Forward-Looking Statements
Certain statements in this notice, including but not limited to those
relating to the proposed merger transaction, constitute "forward-looking
statements" within the meaning of the Private Securities Litigation
Reform Act of 1995. Such forward-looking statements involve known and
unknown risks, uncertainties and other factors which may cause the
actual results, performance or achievements of RADVISION to be
materially different from any future results, performance or
achievements expressed or implied by such forward-looking statements.

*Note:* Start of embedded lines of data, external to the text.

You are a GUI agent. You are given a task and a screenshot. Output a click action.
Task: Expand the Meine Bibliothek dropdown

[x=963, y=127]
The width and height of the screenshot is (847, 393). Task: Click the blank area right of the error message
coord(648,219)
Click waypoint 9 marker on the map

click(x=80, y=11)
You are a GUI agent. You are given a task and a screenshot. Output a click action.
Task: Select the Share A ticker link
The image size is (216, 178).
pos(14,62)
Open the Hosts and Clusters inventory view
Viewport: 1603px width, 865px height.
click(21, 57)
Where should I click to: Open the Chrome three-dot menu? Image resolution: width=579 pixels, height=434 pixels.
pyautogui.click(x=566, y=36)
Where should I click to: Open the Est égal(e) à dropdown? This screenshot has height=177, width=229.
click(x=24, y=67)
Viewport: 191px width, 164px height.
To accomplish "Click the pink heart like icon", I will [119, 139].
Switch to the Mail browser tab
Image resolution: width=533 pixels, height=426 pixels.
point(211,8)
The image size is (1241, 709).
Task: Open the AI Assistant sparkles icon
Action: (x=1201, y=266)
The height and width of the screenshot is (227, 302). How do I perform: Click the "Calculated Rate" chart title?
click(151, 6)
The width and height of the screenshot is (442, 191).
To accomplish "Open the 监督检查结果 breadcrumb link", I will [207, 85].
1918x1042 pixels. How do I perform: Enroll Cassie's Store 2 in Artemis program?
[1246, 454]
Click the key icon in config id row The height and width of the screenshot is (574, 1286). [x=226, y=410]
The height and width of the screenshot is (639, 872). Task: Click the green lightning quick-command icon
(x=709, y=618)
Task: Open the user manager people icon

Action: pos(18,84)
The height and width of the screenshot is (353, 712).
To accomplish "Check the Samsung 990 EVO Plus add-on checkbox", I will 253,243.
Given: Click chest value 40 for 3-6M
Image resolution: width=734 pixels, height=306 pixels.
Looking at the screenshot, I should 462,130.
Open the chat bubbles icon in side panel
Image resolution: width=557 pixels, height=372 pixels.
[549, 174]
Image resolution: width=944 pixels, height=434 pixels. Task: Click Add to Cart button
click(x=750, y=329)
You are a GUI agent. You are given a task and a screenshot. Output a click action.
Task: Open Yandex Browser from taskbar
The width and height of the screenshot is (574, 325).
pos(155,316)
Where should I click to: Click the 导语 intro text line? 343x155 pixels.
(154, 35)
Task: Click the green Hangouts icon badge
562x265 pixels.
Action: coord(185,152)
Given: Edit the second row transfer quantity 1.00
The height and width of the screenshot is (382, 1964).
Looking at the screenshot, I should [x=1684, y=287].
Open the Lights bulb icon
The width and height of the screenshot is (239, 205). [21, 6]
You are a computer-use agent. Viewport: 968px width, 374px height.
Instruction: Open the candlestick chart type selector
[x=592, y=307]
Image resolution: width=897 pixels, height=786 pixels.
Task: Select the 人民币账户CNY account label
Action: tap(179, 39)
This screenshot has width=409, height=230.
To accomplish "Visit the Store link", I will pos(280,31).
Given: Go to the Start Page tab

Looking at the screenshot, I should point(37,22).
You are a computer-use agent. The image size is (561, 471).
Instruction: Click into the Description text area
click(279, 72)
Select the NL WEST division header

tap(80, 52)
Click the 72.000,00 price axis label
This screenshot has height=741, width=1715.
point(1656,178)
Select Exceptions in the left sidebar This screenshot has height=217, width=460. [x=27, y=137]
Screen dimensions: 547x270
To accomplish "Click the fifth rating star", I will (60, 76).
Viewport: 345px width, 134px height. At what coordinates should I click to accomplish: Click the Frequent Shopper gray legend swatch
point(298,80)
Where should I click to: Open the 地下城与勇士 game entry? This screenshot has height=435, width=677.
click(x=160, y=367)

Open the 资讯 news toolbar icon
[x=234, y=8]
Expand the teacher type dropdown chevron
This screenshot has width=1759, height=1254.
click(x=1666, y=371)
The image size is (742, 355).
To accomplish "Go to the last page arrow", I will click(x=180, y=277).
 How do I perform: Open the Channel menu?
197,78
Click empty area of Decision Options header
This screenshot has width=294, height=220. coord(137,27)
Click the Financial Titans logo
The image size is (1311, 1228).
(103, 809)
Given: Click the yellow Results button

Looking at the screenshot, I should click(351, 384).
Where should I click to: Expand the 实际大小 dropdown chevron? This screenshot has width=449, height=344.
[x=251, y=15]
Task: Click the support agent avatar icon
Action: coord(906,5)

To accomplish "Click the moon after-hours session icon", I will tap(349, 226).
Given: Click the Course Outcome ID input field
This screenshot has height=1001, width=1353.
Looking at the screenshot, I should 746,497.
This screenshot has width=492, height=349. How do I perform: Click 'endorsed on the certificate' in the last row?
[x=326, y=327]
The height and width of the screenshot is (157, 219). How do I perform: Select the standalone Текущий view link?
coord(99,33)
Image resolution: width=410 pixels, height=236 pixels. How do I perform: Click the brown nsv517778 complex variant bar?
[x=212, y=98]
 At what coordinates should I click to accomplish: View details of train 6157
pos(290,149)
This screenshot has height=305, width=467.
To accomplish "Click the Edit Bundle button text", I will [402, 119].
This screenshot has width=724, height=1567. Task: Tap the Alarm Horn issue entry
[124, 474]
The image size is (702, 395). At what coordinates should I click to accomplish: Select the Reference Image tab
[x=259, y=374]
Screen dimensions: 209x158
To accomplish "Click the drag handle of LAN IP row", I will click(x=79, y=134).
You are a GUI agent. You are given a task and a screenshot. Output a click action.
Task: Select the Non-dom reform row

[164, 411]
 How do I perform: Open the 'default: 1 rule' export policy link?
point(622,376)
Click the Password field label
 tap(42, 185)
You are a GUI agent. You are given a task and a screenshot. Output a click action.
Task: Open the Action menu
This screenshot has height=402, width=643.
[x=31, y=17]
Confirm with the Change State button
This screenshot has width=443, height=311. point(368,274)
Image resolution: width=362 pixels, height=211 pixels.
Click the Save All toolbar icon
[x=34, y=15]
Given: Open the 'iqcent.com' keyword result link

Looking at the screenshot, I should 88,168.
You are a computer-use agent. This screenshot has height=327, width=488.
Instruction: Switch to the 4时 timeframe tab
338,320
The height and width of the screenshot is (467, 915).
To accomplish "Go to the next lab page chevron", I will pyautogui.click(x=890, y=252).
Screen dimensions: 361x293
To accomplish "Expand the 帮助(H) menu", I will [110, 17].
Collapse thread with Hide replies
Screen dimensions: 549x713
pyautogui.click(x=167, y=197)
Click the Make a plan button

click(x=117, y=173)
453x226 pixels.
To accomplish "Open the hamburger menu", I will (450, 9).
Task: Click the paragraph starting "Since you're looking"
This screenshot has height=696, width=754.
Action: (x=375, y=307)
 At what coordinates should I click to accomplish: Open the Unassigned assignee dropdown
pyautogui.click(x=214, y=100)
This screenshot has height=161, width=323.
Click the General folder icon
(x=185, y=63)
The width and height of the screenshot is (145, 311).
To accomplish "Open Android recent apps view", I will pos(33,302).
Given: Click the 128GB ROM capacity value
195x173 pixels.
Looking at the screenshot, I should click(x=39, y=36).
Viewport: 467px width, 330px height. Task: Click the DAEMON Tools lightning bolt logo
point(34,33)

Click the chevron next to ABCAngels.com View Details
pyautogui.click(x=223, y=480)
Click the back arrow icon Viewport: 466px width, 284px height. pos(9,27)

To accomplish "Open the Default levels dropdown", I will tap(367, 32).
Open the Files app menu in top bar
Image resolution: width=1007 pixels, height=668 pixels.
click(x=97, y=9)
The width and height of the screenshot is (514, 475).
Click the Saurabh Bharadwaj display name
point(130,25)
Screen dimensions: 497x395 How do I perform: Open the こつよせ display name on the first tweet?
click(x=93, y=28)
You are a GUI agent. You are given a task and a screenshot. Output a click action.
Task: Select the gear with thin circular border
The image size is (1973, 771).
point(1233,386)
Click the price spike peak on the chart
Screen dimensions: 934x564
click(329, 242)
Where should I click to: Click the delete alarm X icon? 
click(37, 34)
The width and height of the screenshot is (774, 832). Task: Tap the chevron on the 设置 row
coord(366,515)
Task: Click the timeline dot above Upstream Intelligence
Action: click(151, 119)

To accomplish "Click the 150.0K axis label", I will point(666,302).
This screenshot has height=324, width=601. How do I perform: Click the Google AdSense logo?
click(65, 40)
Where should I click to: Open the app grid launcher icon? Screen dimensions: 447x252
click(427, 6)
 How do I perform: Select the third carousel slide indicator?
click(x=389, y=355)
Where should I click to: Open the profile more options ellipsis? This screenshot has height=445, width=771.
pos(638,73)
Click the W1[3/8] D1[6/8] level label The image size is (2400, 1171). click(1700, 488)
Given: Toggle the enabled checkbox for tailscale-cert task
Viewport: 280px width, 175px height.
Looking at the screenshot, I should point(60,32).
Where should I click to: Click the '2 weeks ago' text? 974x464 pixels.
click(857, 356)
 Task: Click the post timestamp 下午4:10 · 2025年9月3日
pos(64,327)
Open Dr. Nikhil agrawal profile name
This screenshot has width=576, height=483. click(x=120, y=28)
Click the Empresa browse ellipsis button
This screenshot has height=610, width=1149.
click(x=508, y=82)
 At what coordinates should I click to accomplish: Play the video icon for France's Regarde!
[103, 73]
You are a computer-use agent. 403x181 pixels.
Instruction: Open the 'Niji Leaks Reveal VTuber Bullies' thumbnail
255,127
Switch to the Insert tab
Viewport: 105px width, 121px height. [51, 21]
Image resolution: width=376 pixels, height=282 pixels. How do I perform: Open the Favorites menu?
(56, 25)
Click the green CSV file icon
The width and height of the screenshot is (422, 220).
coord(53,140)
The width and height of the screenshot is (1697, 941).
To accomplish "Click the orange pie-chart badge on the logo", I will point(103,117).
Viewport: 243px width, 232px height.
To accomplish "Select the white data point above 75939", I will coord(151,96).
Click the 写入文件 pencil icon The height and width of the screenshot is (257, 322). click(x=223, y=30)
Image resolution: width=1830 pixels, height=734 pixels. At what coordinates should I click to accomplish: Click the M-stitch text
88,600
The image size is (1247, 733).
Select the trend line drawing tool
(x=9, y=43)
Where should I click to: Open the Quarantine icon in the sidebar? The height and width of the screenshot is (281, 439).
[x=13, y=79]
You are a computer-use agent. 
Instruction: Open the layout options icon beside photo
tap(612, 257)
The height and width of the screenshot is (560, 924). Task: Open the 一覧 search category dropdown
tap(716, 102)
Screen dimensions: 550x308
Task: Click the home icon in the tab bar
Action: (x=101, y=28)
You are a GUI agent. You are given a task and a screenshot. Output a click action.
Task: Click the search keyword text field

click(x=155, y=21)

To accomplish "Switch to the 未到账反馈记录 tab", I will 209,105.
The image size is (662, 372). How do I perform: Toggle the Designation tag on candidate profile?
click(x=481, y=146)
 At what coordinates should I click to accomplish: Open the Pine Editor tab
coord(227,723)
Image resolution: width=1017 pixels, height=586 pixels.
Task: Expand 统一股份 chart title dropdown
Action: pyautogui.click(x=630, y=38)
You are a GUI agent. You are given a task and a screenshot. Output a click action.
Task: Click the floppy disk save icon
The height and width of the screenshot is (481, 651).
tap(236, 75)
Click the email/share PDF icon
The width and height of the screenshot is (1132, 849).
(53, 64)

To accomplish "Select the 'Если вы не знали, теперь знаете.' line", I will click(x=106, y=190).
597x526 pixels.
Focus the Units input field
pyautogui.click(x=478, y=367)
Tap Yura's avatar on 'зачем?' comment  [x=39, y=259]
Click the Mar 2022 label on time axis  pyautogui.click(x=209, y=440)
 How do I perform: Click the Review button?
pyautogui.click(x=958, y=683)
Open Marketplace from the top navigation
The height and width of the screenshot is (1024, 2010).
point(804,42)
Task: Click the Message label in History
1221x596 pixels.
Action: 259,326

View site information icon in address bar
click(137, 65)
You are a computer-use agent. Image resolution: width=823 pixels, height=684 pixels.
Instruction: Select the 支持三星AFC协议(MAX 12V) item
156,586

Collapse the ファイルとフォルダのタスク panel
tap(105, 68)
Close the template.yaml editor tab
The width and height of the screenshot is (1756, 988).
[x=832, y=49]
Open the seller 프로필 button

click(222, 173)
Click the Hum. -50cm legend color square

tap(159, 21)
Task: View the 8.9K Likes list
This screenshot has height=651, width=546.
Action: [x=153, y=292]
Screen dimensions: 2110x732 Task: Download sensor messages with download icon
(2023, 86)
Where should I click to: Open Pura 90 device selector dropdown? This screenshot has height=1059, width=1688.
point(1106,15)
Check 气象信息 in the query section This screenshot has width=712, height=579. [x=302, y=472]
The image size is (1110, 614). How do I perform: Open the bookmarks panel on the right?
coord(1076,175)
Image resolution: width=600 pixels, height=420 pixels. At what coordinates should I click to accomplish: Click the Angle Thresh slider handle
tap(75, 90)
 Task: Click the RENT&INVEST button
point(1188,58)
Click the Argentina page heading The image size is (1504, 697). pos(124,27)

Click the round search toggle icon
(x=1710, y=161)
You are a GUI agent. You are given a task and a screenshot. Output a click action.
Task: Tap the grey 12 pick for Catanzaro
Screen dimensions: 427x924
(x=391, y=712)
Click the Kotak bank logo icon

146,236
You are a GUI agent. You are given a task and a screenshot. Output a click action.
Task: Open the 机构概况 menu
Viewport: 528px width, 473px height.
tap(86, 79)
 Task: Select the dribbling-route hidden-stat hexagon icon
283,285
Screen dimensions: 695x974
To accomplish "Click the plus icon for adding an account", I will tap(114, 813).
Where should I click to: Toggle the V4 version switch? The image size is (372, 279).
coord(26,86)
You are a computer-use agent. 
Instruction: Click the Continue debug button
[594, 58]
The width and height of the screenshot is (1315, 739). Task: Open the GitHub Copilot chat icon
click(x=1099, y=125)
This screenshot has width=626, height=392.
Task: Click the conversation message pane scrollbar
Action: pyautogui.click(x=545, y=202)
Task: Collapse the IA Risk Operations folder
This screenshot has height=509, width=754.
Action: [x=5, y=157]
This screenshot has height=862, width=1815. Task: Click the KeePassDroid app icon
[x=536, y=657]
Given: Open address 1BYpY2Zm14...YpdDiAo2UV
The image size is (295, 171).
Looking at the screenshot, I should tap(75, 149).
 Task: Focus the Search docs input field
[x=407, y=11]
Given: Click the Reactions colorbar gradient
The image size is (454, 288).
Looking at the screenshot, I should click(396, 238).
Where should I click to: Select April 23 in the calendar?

Statements preceded by, followed by or that otherwise include the words
"believes", "expects", "anticipates", "intends", "projects",
"estimates", "plans", "may increase", "may fluctuate" and similar
expressions or future or conditional verbs such as "will", "should",
"would", "may" and "could" are generally forward-looking in nature and
not historical facts. Any statements that refer to expectations or other
characterizations of future events, circumstances or results are
forward-looking statements. Various factors that could cause actual
results to differ materially from those expressed in such
forward-looking statements include but are not limited to risks
associated with uncertainty as to whether the merger transaction will be
completed; the occurrence of any event, change or other circumstances
that could give rise to the termination of the merger agreement; costs
and potential litigation associated with the merger transaction; the
inability to obtain, or meet specific conditions imposed for applicable
regulatory approvals relating to the merger transaction; the failure of
either party to meet the closing conditions set forth in the merger
agreement; risks that the proposed merger transaction disrupts current
plans and operations and the potential difficulties in employee
retention as a result of the proposed transaction; the distraction of
management and RADVISION resulting from the proposed transaction; and
the other risk factors discussed from time to time by RADVISION in
reports filed or furnished with the SEC.
In light of these risks, uncertainties, assumptions and factors, the
forward-looking events discussed in this press release may not occur.
You are cautioned not to place undue reliance on these forward-looking
statements, which speak only as of the date stated, or if no date is
stated, as of the date of this press release. Important assumptions and
other important factors that could cause actual results to differ
materially from those in the forward looking statements are specified in
RADVISION's filings with the SEC, including RADVISION's Annual Report on
Form 20-F for the year ended December 31, 2010, under headings such as
"Risk Factors" and "Operating and Financial Review and Prospects."
RADVISION undertakes no obligation to release any revisions to any
forward-looking statements, to report events or to report the occurrence
of unanticipated events unless required by law.